Major internet anomalies during Belarusian election: Monash analysis

Monash researchers have found evidence that supports reporting of government-sanctioned internet censorship during the 2020 Presidential Election in Belarus.

With hundreds of people detained as widespread protests against Belarusian leader Alexander Lukashenko continue to grip Minsk, Monash University researchers have found evidence that supports reporting of government-sanctioned internet censorship during the 2020 election.

An analysis of billions of internet measurements by researchers at the Monash University IP Observatory found, beginning on election day (9 August) and continuing for at least three days afterwards, highly irregular internet service in the nation’s capital, Minsk.

The government of Belarus referred to these events as a ‘massive cyber-attack’.

However, data shows internet signals entering and leaving Minsk reduced by about 100ms on average – about 50 per cent slower than usual. Additionally, across 10-11 August, a number of internet addresses went offline, while the following day, a large block of Minsk-based IP addresses appeared online for two hours and then disappeared.

Dr Klaus Ackermann, Lecturer in Econometrics and Business Statistics; Simon Angus and Paul Raschky, Associate Professors in Economics, conducted the research. The Monash University IP Observatory is a project of the SoDa Laboratories at the Monash Business School.

For more than 18 weeks, Belarusians have taken to the streets to protest against the leadership of President Lukashenko who was re-elected in August during a contest they say was fraudulent.

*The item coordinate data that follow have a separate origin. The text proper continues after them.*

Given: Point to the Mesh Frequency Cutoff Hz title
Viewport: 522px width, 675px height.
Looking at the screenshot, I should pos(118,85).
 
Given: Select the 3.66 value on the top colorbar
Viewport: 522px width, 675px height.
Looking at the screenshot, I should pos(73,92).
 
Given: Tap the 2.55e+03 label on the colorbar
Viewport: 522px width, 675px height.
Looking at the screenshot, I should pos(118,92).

Thousands of protestors have been arrested since the demonstrations began, with political opponents, such as opposition leader Svetlana Tikhanovskaya, forced into exile.

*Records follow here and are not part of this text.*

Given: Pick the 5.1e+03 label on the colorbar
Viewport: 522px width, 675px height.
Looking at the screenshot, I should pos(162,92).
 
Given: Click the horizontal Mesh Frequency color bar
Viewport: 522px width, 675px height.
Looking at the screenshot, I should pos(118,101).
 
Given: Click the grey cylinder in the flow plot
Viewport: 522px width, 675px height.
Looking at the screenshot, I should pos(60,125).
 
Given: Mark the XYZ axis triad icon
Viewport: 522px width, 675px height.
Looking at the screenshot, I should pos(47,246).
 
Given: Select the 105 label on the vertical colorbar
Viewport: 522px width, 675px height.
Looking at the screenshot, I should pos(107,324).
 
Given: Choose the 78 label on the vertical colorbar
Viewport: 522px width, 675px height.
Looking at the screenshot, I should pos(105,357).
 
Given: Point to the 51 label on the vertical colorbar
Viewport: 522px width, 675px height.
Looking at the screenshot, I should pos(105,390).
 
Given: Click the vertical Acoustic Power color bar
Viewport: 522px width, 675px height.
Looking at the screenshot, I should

“Incidents of internet disruption and website censorship have also continued, including reported interruptions to mobile internet before and during planned protests,” Dr Ackermann said.

Using a commercially available geo-located IP database combined with the Monash team’s own powerful internet scanning technology, researchers were able to measure the online or offline status of millions of internet addresses across Belarus every hour between June and August 2020.

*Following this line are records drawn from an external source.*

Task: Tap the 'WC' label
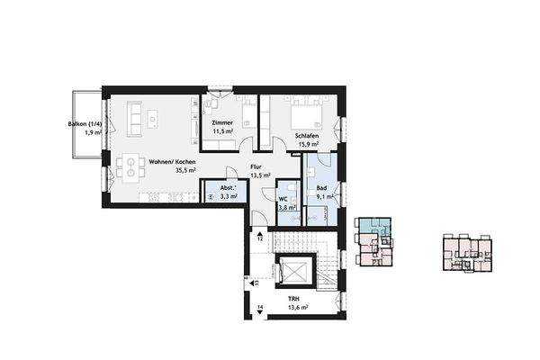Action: point(283,198)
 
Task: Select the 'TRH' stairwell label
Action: point(293,298)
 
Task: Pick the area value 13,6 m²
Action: point(298,307)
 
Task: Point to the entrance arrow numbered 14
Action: point(259,309)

They were able to measure the connectivity and latency – the immediacy of the connection – before, during and immediately following the Belarusian election.

Associate Professor Angus said reports of internet tampering began in the middle of June, with sizable tremors in internet traffic detected in the Observatory’s analysis across Belarus one month later. He said this suggested a “government-testing phase” prior to the “main event” in August.

“The first and most obvious feature is the huge spike in latency beginning at around 9am on 9 August, which extends into the afternoon, concluding at around 6pm,” Associate Professor Angus said.

“The timing is particularly interesting. As opposed to the pattern of evening ‘slow-down’ events across July, and subsequently when riots took hold of the streets in Minsk, this one on election day was not an evening event, but rather coincided more strongly with the voting window during the day.”

Associate Professor Raschky said their analysis showed no such problems with internet connectivity or latency in neighbouring countries, such as Lithuania, during this period.

“According to Human Rights Watch, this blocking appeared to be an attempt by the government to demobilise protests and silence information about police brutality against protesters,” Associate Professor Raschky said.

“While the restrictions of some online channels may have eased, the volatile political climate combined with ongoing public demonstrations against the leadership by no means implies that the end-user has a free internet experience.”

The mission of the Monash University IP Observatory – ‘internet insights for social good’ – is to monitor the availability and quality of internet during critical events, such as elections, natural disasters or conflicts. The observatory is a project of SoDa Laboratories at the Monash Business School.